Nicht nur Arbeitnehmer sollten wissen, woran sie sind

Wer Vertrauensschutz fordert, sollte mit klaren Regeln für Rechtssicherheit sorgen. Das genaue Gegenteil wird vom Gesetzgeber zelebriert, behauptet Thomas Muschiol in seiner Kolumne "Arbeitsrecht.

Liebe Personalexperten, auf ein Versprechen seines Chefs muss sich ein Mitarbeiter verlassen können. Übersetzt in die juristische Sprache bedeutet dies: Arbeitnehmer genießen arbeitsrechtlichen Vertrauensschutz. Dass dieser sogar greifen kann, wenn gar nichts geregelt ist, weiß jeder, der sich schon einmal mit dem Problem „betriebliche Übung“ beschäftigen musste. Unklarheiten gehen hier stets zulasten des Arbeitgebers, denn Arbeitnehmer sollen, so auch der Gedanke der AGB-Rechtsprechung, wissen, woran sie sind.

Aber sollte nicht auch ein Arbeitgeber wissen, woran er ist? Richtig, und dafür muss der Gesetzgeber sorgen, denn schließlich gilt der sogenannte „Vorrang des Gesetzes“. Das heißt, dass die wesentlichen Rechte und Pflichten aus einem (geschriebenen) Rechtsbuch klar ablesbar sein müssen. Genau an dieser Stelle hapert es aber nach wie vor gewaltig. Da gibt es zunächst jede Menge Sachverhalte, die überhaupt nicht gesetzlich geregelt sind und bei deren mühevollen Klärung man vom Richterrecht spricht. Dieses kann sich bekanntlich ständig ändern, was kaum dazu beiträgt, dass Arbeitgeber wissen können, woran sie sind. Hat man dennoch einmal eine Vorschrift gefunden, die im weitesten Sinne als Rechtsgrundlage dienen könnte, so wird es keinen Deut einfacher. Begriffe wie Zumutbarkeit, Erforderlichkeit oder dringende betriebliche Gründe sind Leerformeln, die unausweichlich wieder zum erwähnten Richterrecht führen. Aber, so mag man einwenden, es bleiben zumindest noch die Vorschriften, die ausnahmsweise einmal eindeutige Vorgaben enthalten und an denen es nichts zu deuteln gibt. Wenn zum Beispiel in § 622 BGB eine Kündigungsfrist aufgeführt wird, dann ist diese doch eindeutig und nicht gegen den Wortlaut auslegungsfähig, oder?
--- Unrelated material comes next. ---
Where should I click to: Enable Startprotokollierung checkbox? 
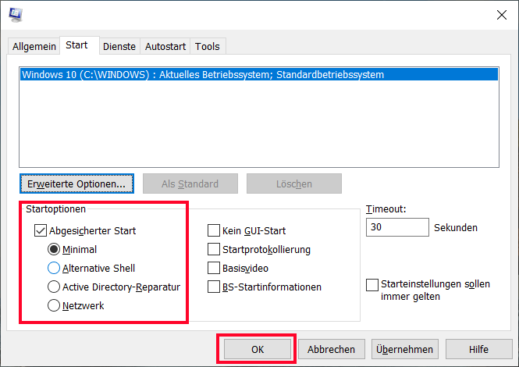(214, 249)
Weit gefehlt, denn das Anwendungsverbot klarer gesetzlicher Regeln ist eine weitere Spezialität des arbeitsrechtlichen Richterrechts. Und einen Teil des besagten § 622 BGB hat der Europäische Gerichtshof schon vor Jahren für unwirksam erklärt. Bewusst fahrlässig handelt hier der Gesetzgeber, wenn er solche vermeintlich exakten Definitionen im Gesetzbuch stehen lässt und sich einen Teufel darum schert, dass Arbeitgeber deshalb nicht wissen, woran sie sind. Obendrein müssen sie dafür noch mit verlorenen Gerichtsverfahren bezahlen.
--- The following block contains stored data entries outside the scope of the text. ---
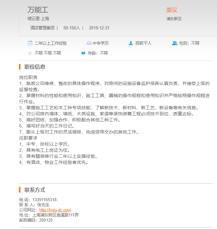Click the 联系方式 section heading

tap(35, 190)
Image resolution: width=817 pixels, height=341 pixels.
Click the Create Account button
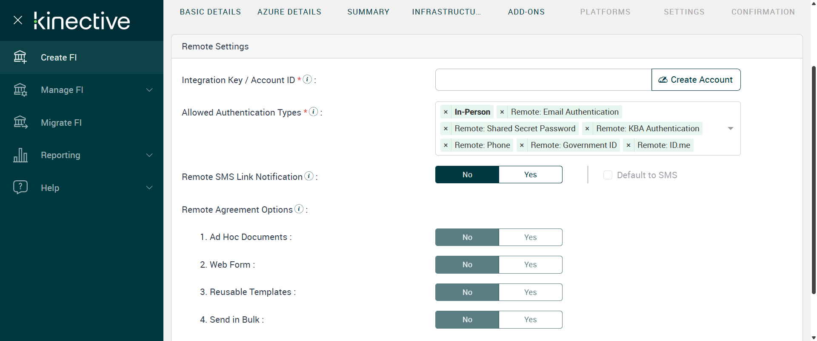point(696,80)
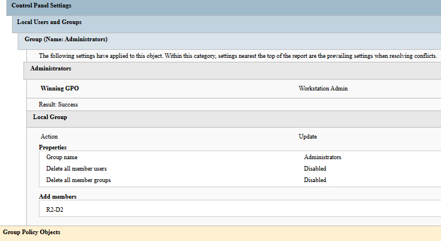
Task: Click Disabled value for Delete all member users
Action: click(x=315, y=168)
Die Regierungsverantwortlichen selbst bleiben dabei ungeschoren, denn eine Handhabe, den Staat für sein Nichtstun wegen Irreführung des Rechtsanwenders in Regress zu nehmen, gibt es leider nicht. Geht es dagegen um die Einnahmeinteressen des Staates selbst, ist dieser aus anderem Holz geschnitzt. Soweit es um Änderungen im Abgabenrecht von Lohnsteuer und Sozialversicherung geht, werden unwirksame Vorschriften umgehend und notfalls auch mal rückwirkend ersetzt. Darauf können Sie sich mit Sicherheit verlassen.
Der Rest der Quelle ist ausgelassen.